The input: Begin

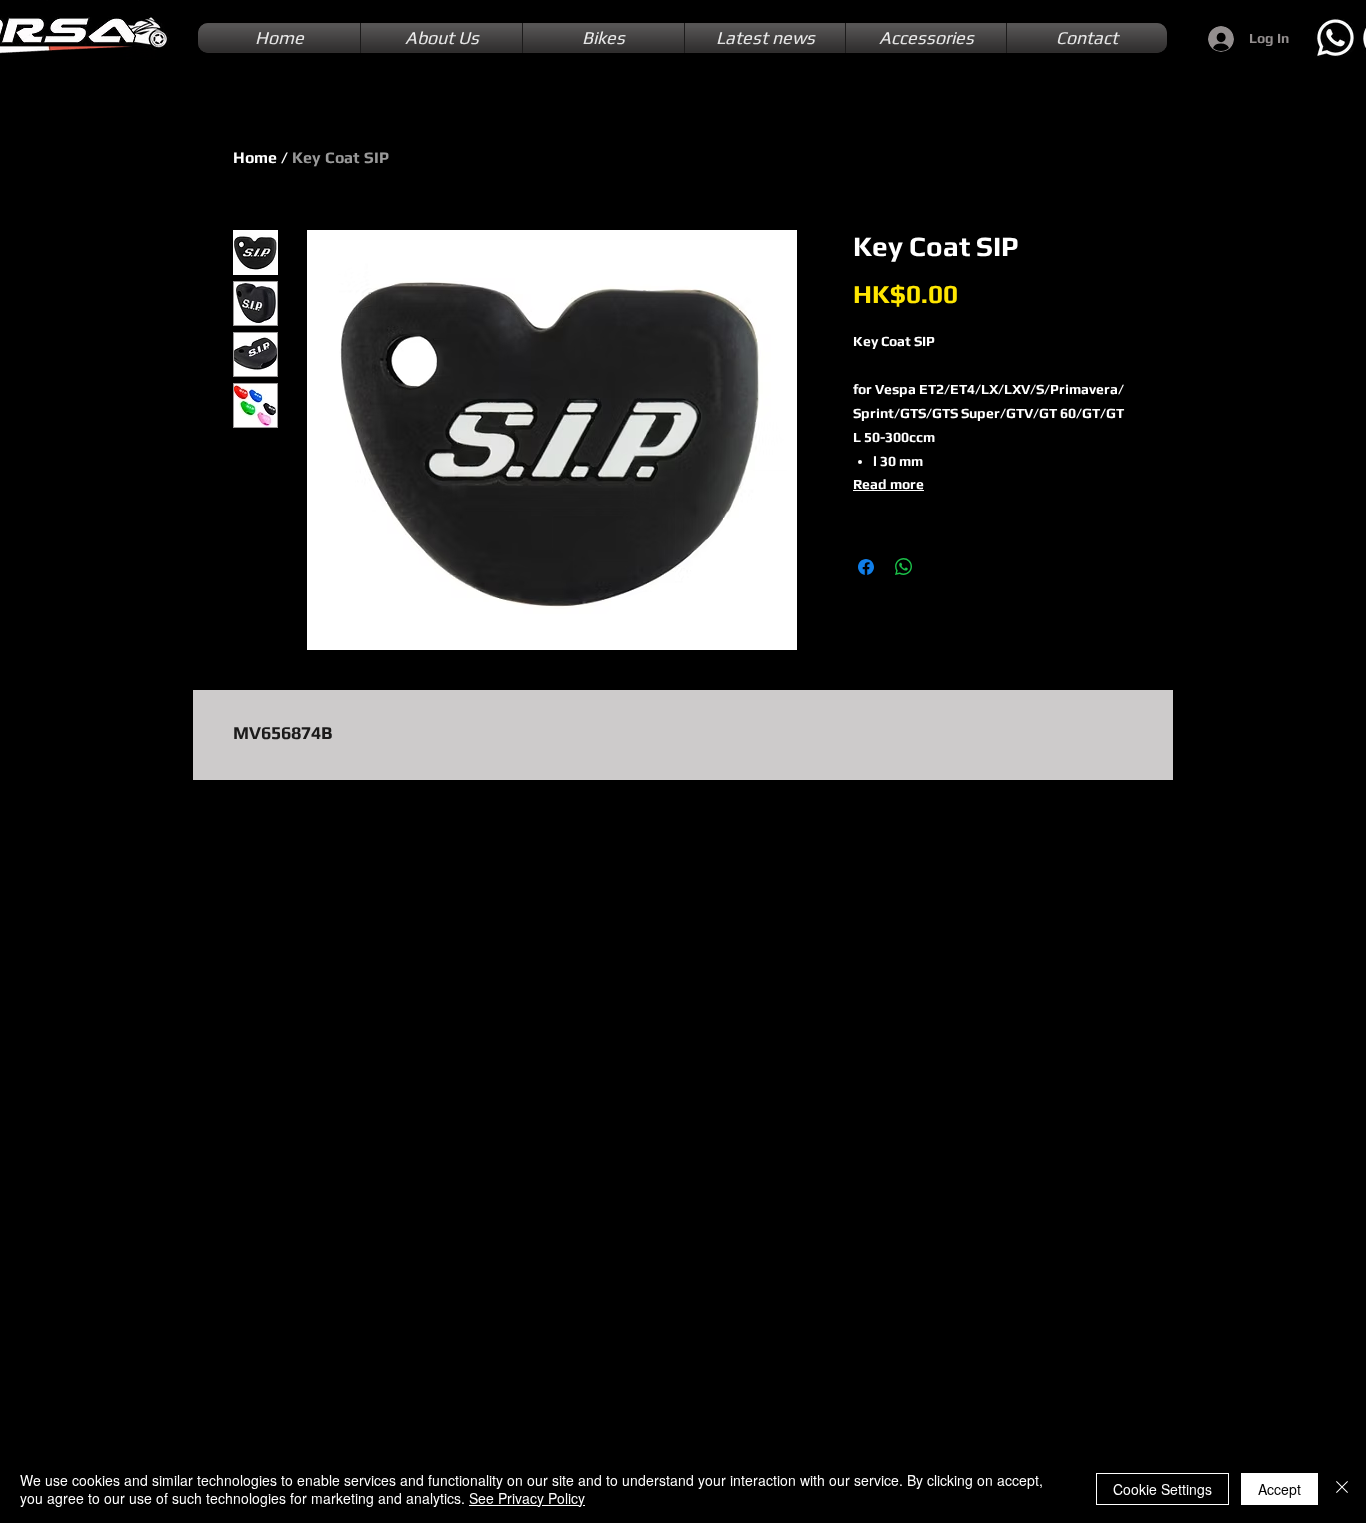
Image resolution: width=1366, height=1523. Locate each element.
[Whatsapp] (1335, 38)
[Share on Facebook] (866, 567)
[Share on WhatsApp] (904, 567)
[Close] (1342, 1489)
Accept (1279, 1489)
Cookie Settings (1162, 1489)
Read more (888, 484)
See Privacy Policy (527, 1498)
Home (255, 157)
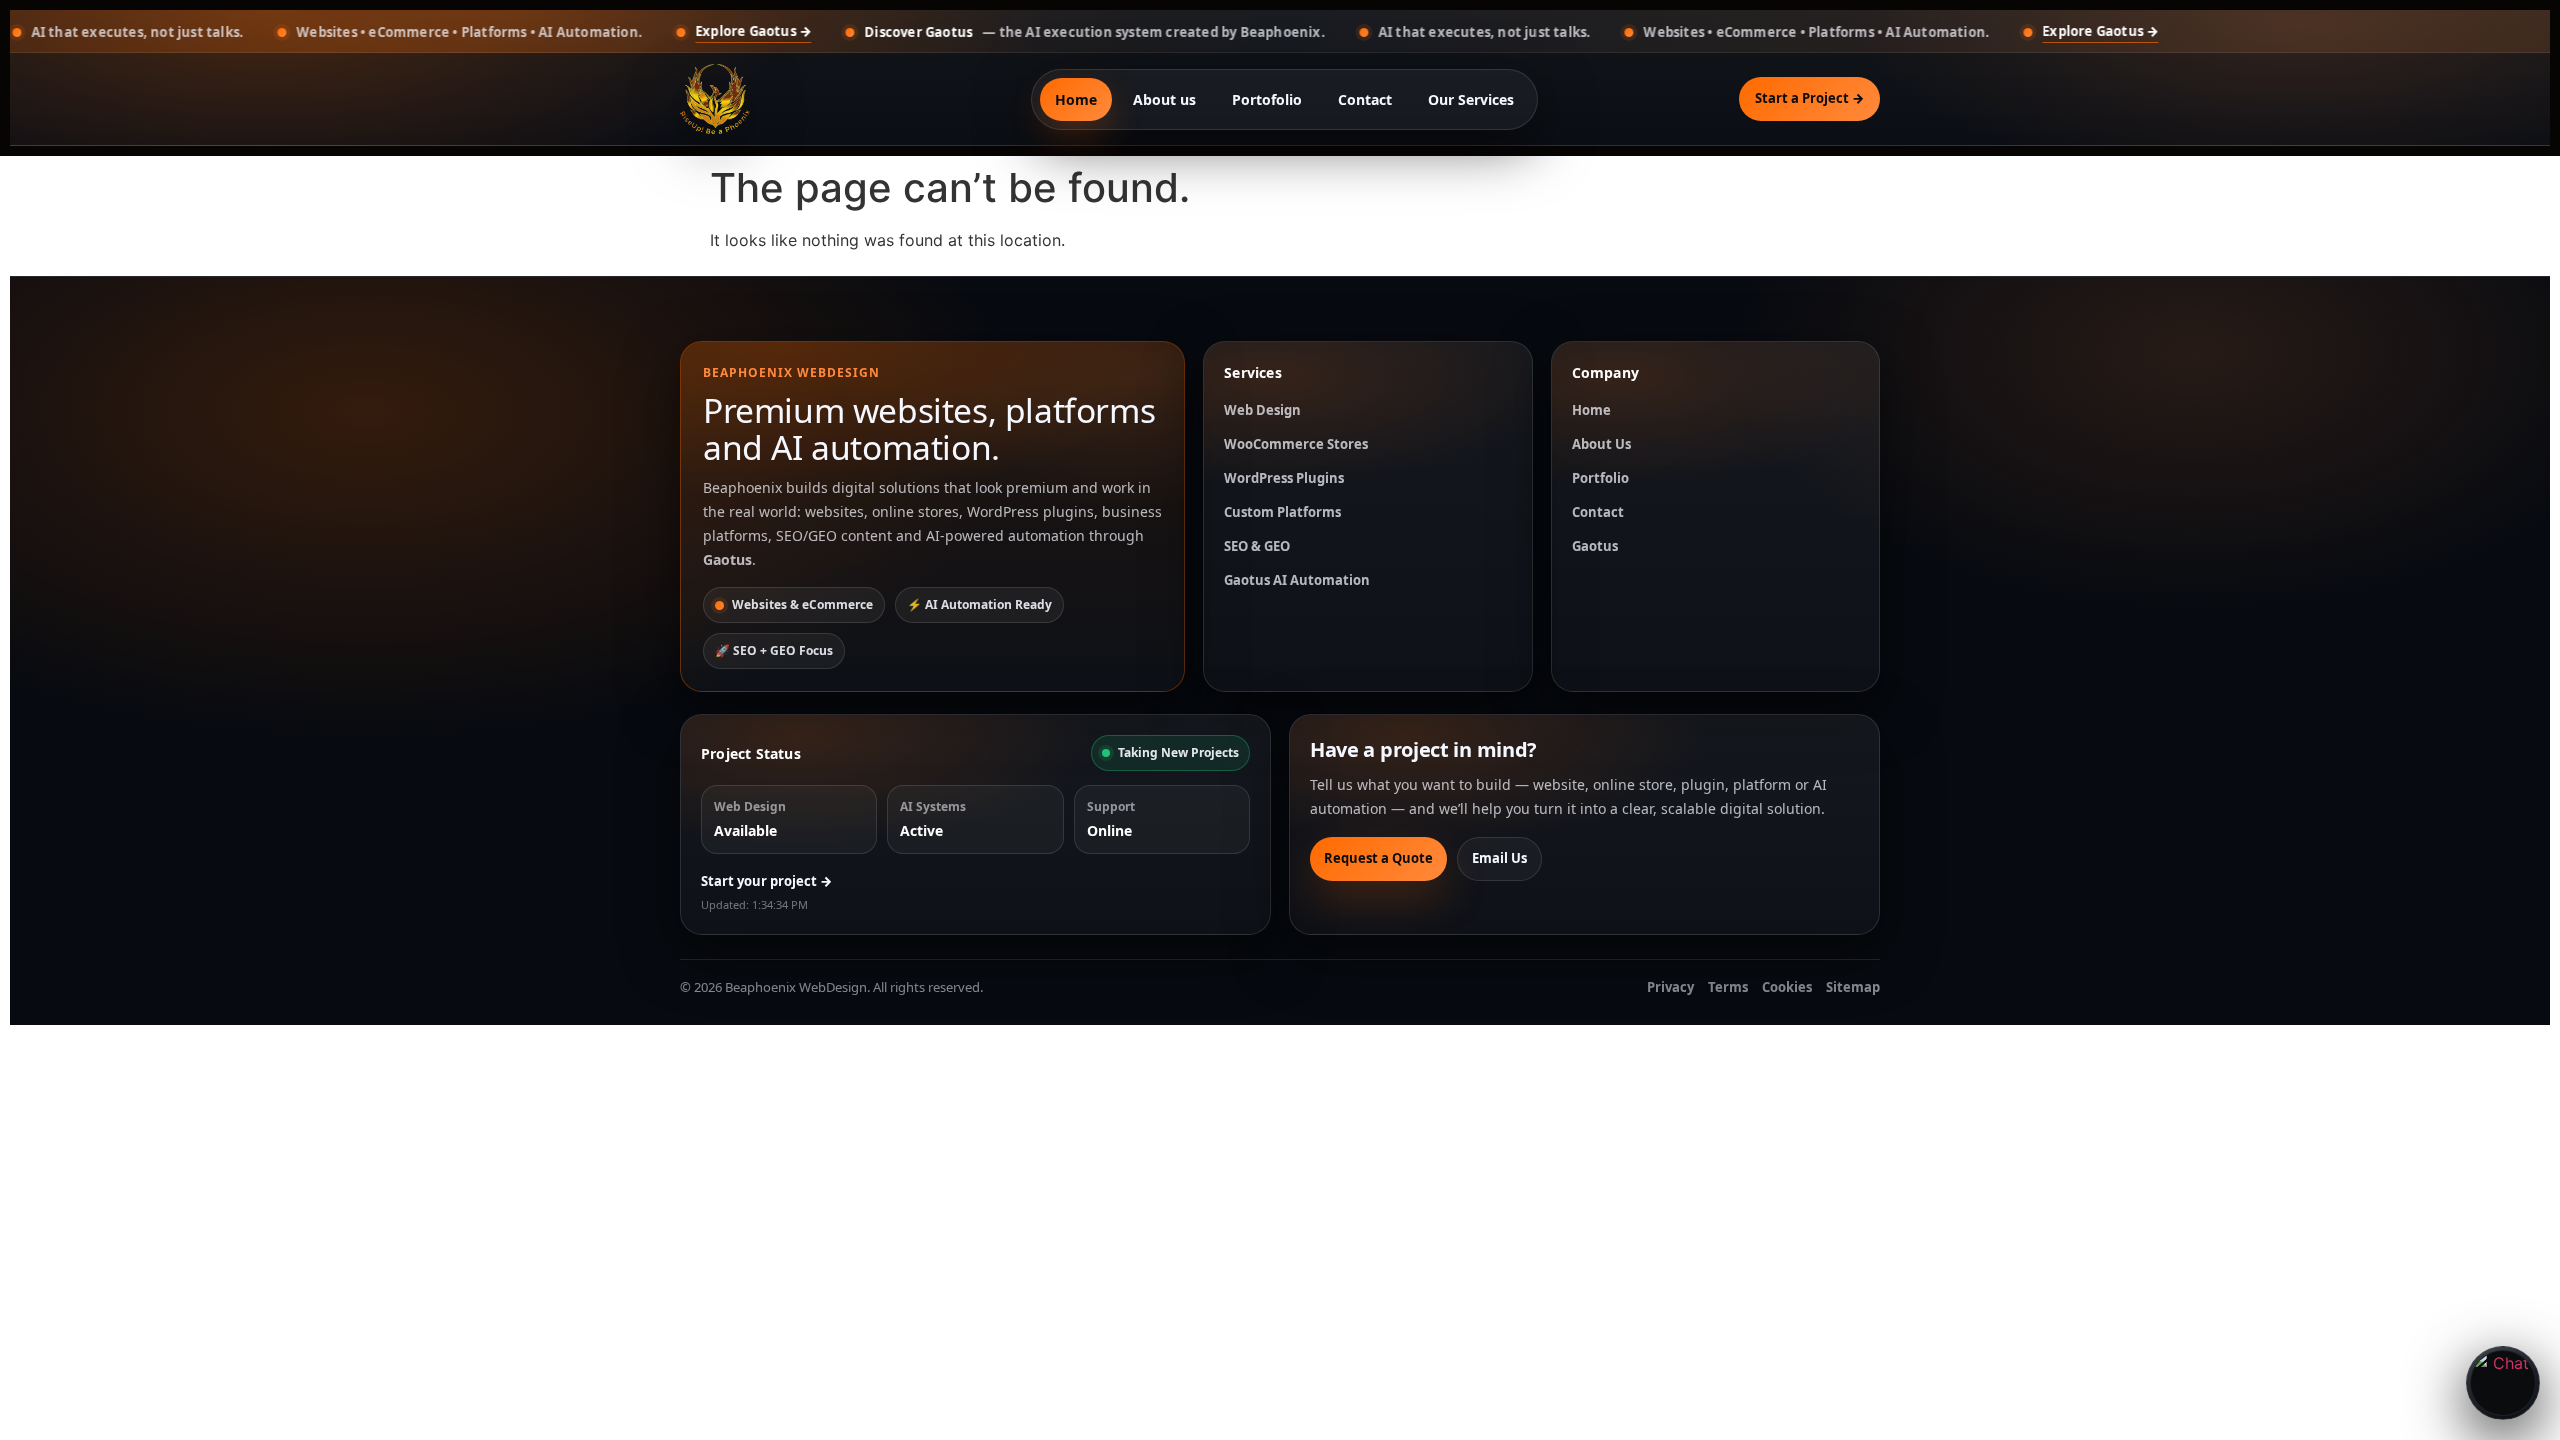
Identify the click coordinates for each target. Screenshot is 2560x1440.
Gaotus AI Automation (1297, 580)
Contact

The input: End

Exercise instructions: Looking at the entries above, determine how many lines contain the word "each" and state only that number.

Output of the exercise: 2